• What the exercise asks
Only one stretch of the data below is needed. Output the lines from the one with "The height and width of the screenshot is (458, 1789)." up to and including the one with "Screen dimensions: 1024x642", exactly as they stand.

[Dataset records — start]

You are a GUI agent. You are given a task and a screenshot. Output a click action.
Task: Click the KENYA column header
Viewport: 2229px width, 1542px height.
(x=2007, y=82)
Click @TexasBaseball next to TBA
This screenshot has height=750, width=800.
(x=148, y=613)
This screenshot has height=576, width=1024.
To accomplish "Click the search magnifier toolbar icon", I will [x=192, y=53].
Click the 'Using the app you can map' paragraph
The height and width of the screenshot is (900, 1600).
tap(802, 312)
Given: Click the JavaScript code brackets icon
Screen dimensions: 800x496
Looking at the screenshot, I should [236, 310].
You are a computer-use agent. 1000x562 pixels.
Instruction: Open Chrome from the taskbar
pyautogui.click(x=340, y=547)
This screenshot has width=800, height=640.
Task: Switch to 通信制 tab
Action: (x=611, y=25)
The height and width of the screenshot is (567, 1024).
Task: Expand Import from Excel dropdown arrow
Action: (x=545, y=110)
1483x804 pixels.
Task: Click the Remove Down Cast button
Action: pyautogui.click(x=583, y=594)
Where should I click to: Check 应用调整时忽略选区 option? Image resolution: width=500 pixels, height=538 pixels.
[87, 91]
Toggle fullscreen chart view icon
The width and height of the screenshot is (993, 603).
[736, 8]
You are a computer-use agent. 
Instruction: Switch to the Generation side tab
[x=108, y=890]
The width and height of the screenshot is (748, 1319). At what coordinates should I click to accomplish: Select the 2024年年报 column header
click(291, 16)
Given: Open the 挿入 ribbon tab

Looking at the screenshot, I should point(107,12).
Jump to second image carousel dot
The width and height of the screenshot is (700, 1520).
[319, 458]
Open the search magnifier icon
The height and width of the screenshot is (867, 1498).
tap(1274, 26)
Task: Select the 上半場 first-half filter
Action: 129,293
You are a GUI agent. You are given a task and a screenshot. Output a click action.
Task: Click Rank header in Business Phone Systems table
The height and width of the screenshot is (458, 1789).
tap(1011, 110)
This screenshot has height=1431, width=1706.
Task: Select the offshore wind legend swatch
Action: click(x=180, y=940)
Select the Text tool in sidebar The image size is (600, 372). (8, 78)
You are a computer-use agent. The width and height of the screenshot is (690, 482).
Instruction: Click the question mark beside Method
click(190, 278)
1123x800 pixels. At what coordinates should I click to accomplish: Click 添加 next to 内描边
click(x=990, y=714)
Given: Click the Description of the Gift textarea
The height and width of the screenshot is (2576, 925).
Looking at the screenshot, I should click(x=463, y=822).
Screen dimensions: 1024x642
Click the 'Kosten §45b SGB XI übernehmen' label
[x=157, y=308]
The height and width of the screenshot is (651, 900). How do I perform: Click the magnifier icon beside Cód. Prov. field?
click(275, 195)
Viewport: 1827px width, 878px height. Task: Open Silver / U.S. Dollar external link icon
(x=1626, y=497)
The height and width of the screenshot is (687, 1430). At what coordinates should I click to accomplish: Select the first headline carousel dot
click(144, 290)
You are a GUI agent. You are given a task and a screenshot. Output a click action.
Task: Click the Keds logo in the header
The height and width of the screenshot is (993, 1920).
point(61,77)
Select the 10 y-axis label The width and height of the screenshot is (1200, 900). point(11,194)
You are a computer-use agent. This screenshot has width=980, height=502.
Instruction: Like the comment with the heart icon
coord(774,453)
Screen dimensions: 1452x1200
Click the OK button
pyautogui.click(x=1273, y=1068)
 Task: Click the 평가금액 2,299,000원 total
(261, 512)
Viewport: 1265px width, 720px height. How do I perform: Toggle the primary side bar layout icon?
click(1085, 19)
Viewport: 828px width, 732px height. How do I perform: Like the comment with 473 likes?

[Dataset records — finish]

• Written response
The height and width of the screenshot is (458, 1789).
tap(1011, 110)
This screenshot has height=1431, width=1706.
Task: Select the offshore wind legend swatch
Action: click(x=180, y=940)
Select the Text tool in sidebar The image size is (600, 372). (8, 78)
You are a computer-use agent. The width and height of the screenshot is (690, 482).
Instruction: Click the question mark beside Method
click(190, 278)
1123x800 pixels. At what coordinates should I click to accomplish: Click 添加 next to 内描边
click(x=990, y=714)
Given: Click the Description of the Gift textarea
The height and width of the screenshot is (2576, 925).
Looking at the screenshot, I should click(x=463, y=822).
Screen dimensions: 1024x642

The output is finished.